Aside from “Blessed Be the Fruit,” are there any works youre particularly proud of?

That would be the work I just showed, “Female Worker Crossing the Rosen Bridge.” It was something I made specially for a female-themed exhibition, so the work is about women doing weaving 1,000 years ago while also farming during the busy agricultural seasons. One inspiration was a hand-weaving studio in a small town in Liaoning called Kazuo. The studio is in a village close to the workers homes and they work there when its not the agricultural season, and go back home when they need to help with farm work. My work is about how women across a thousand-year period are still taking on a variety of responsibilities.

The reason I did this piece is because very few people look at the labor that women contributed to agriculture. They might think that weaving is more like womens work, but whether 1,000 years ago or now, women have contributed a lot of labor toward food and farming.

I plan to do more works related to female workers, but I havent entered too many communities of women yet.

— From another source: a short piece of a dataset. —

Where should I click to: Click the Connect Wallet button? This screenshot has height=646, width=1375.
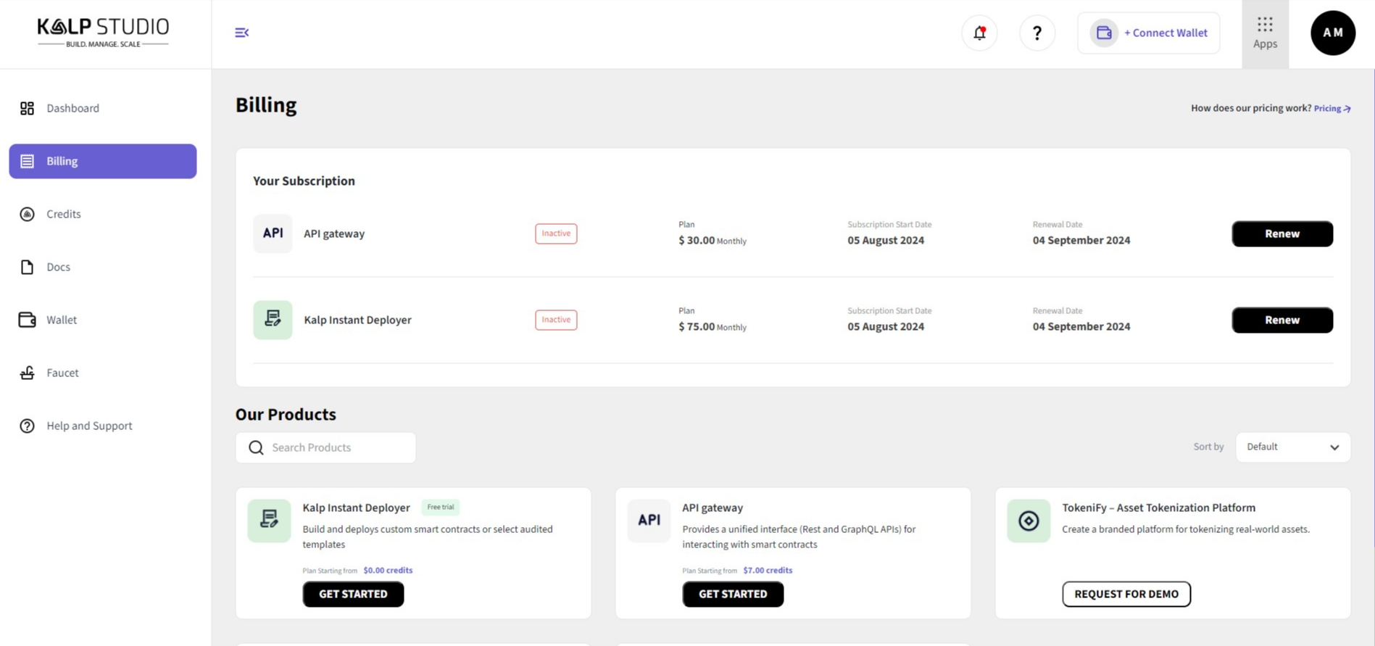point(1149,33)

I havent reached the point where I can really express the desire of these groups of women.

What problems do female workers in China currently face?

One of the big contradictions I want to explore more in my work is when women workers in the workplace face an over-abundance of choices—for example, while working they might think about their desire for a family or having children, and they always think about this more than men have to. But I havent figured out how to explore this.

Have there been any challenges when creating your pieces?

Early in my career, around 2018, I did an LGBT-themed work [at Tsinghua]. It was a rainbow, with gauzes of different colors hung at different heights in front of a transparent screen. The day it was exhibited was Gender Equality Day, so lots of activists had gathered with rainbow flags on campus. The original agreement with the venue was to put on the exhibit for a month, but after showing this work for just one morning, I was suddenly notified to withdraw it in the afternoon. The university felt the exhibit together with the event on campus was unsafe and had too many “uncertainties.”

This work was treated like a talking point, because it came out on a special day and it experienced an inspection. It was blown out of proportion. I feel like this happens to a lot of works that are themed around women; they are made into talking points, but sometimes, the message is only a part of the work, while the work also has aesthetic values that you have to look at. Now often when I work Im thinking about how to create the work itself and create something that is beautiful and still gives a good experience when you remove the thematic elements. This is what Im working hard to achieve in my current career—that even when you remove the message and the labels, the work is still good. – Alex Colville

Born in a small village in Liaoning province in 1996, Yue Mingyue is a fiber artist based in Beijing. She received her Bachelors in design from the Department of Arts and Crafts at Tsinghua University in 2018, and is currently a PhD candidate at the same University. She is also a researcher on the future directions of fiber art through post-pandemic online exhibitions and an exhibition director for the 2020 Sino-US Technology and Innovation in Fiber Art Exhibition. Her work has been exhibited at Tsinghua University Art Museum in Beijing, the M50 Creative Park in Shanghai, and Cité Internationale des Arts in Paris.